*TASK DETAILS*
Rewrite the entries below, changing every "screenshot" to "screen capture" and leaving all other text unchanged. Omit the pictures from your answer.

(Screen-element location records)
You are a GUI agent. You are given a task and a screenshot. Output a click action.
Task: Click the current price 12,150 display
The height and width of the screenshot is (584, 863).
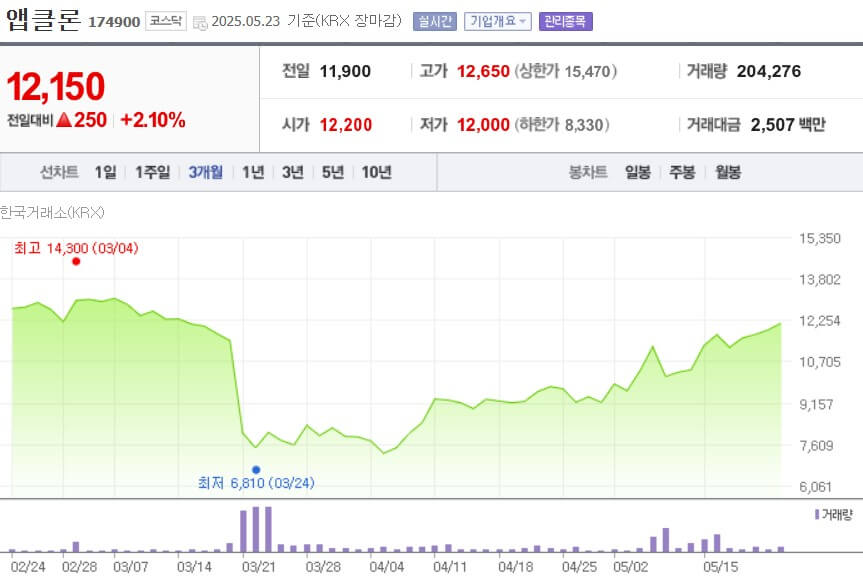pyautogui.click(x=55, y=88)
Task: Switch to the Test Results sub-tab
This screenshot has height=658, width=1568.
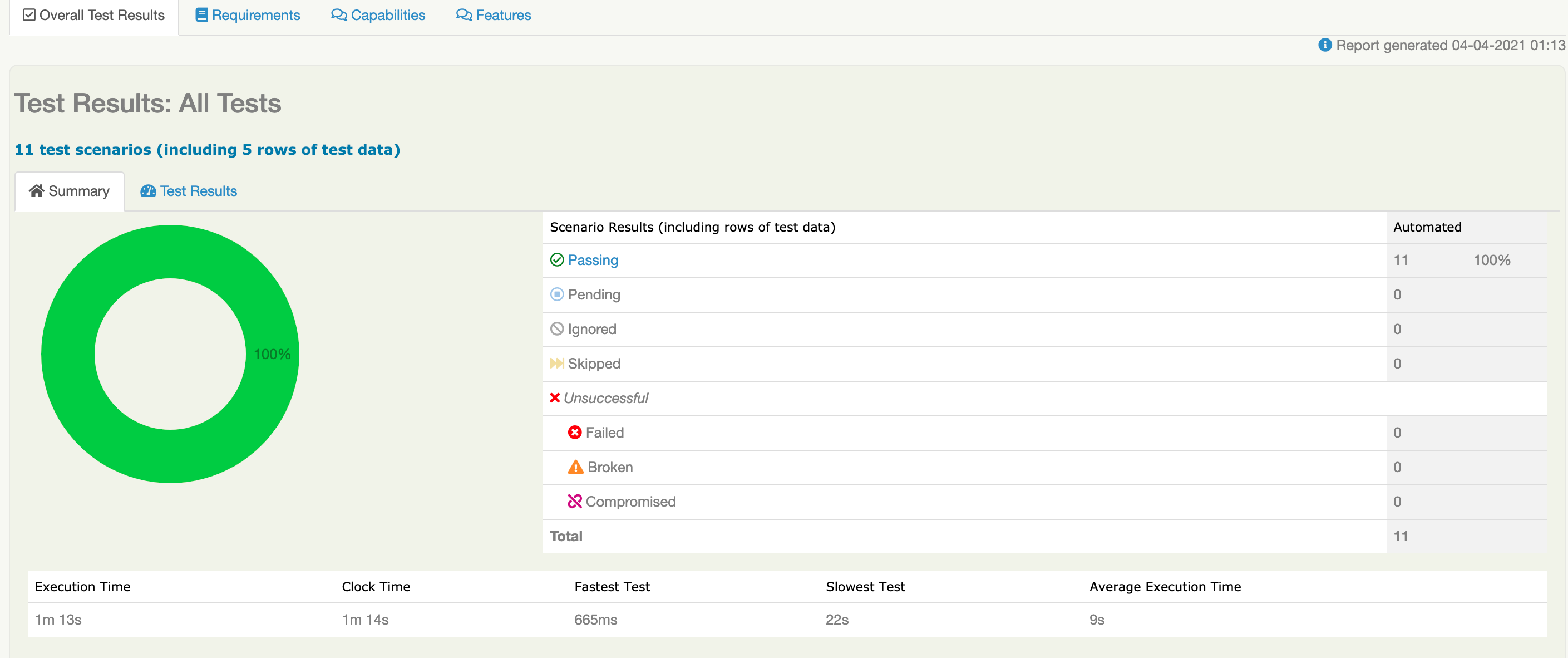Action: coord(189,191)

*CORRECT RESULT*
You are a GUI agent. You are given a task and a screen capture. Output a click action.
Task: Click the current price 12,150 display
The height and width of the screen capture is (584, 863).
pyautogui.click(x=55, y=88)
Task: Switch to the Test Results sub-tab
This screen capture has height=658, width=1568.
Action: coord(189,191)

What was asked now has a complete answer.